Mono Lake is 150 miles in a straight line from the ocean -- and between it and the ocean are one or two ranges of mountains -- yet thousands of sea-gulls go there every season to lay their eggs and rear their young. One would as soon expect to find sea-gulls in Tennessee. And in this connection let us observe another instance of Nature's wisdom. The islands in the lake being merely huge masses of lava, coated over with ashes and pumice stone, and utterly innocent of vegetation or anything that would burn; and the sea-gulls' eggs being entirely useless to any body unless they be cooked, Nature has provided an unfailing spring of boiling water on the largest island, and you can put your eggs in there, and in four minutes you can boil them as hard as any statement I have made during the past fifteen years. Within ten feet of the boiling spring is a spring of pure cold water, sweet and wholesome. So, in that island you get your board and washing free of charge -- and if nature had gone further and furnished a nice American hotel clerk who was crusty and disobliging, and didn't know any thing about the time tables, or the railroad routes -- or -- any thing -- and was proud of it -- I would not wish for a more desirable boarding house.

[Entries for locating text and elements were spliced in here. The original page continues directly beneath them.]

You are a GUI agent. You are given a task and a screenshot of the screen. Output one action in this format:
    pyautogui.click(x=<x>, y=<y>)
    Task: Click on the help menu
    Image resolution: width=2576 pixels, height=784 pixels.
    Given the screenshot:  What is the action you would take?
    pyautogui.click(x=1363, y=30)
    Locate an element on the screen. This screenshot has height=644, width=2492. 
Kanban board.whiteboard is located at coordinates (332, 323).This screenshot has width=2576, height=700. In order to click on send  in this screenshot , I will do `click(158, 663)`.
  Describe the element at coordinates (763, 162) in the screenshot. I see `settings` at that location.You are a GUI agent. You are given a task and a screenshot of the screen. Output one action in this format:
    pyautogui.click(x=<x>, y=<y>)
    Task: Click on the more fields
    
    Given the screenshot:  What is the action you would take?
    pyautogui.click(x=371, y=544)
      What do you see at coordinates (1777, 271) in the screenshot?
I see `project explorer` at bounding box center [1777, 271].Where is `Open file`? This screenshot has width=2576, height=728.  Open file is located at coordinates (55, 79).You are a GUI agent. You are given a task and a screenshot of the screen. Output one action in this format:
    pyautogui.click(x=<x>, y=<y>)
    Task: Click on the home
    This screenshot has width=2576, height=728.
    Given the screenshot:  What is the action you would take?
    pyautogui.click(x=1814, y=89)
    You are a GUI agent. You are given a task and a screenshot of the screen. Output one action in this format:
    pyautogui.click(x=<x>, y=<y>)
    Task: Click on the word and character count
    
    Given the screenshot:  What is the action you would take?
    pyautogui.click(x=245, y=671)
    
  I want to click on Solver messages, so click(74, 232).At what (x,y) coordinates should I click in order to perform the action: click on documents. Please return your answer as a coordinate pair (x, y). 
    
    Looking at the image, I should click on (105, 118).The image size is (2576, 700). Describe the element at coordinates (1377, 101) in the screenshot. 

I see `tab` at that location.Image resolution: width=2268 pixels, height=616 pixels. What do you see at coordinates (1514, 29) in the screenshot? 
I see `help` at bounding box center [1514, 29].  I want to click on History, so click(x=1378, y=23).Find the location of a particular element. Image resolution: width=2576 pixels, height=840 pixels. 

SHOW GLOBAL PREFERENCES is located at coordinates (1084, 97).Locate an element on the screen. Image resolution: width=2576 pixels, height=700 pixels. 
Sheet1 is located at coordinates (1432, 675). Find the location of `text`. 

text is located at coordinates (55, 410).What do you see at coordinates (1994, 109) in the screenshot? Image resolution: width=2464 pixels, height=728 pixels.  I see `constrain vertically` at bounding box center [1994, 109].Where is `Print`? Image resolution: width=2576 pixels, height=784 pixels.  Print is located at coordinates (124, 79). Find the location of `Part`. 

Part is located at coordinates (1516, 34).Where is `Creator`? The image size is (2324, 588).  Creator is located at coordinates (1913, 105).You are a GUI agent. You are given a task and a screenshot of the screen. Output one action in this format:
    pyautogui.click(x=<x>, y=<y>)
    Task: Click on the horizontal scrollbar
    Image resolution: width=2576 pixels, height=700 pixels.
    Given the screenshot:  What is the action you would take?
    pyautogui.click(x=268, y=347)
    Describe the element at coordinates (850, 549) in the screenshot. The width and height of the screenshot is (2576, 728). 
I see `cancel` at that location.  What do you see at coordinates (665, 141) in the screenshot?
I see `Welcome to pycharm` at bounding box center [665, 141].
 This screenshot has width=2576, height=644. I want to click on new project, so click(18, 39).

Half a dozen little mountain brooks flow into Mono Lake, but not a stream of any kind flows out of it. It neither rises nor falls, apparently, and what it does with its surplus water is a dark and bloody mystery. All the rivers of Nevada sink into the earth mysteriously after they have run 100 miles or so -- none of them flow to the sea, as is the fashion of rivers in all other lands.

There are only two seasons in the region round about Mono Lake and these are, the breaking up of one Winter and the beginning of the next. More than once I have seen a perfectly blistering morning open up with the thermometer at ninety degrees at eight o'clock, and seen the snow fall fourteen inches deep and that same identical thermometer go down to forty-four degrees under shelter, before 9 o'clock at night. Under favorable circumstances it snows at least once in every single month in the year in the little town of Mono. So uncertain is the climate in Summer that a lady who goes out visiting cannot hope to be prepared for all emergencies unless she takes her fan under one arm and her snow shoes under the other. When they have a Fourth of July procession it generally snows on them, and they do say that as a general thing when a man calls for a brandy toddy there, the bar keeper chops it off with a hatchet and wraps it up in a paper, like maple sugar. And it is further reported that the old soakers haven't any teeth -- wore them out eating gin cocktails and brandy punches. I don't endorse that statement -- I simply give it for what it is worth -- and it is worth -- well, I should say, millions, to any man who can believe it without straining himself. But I do endorse the snow on the Fourth of July because I know that to be true.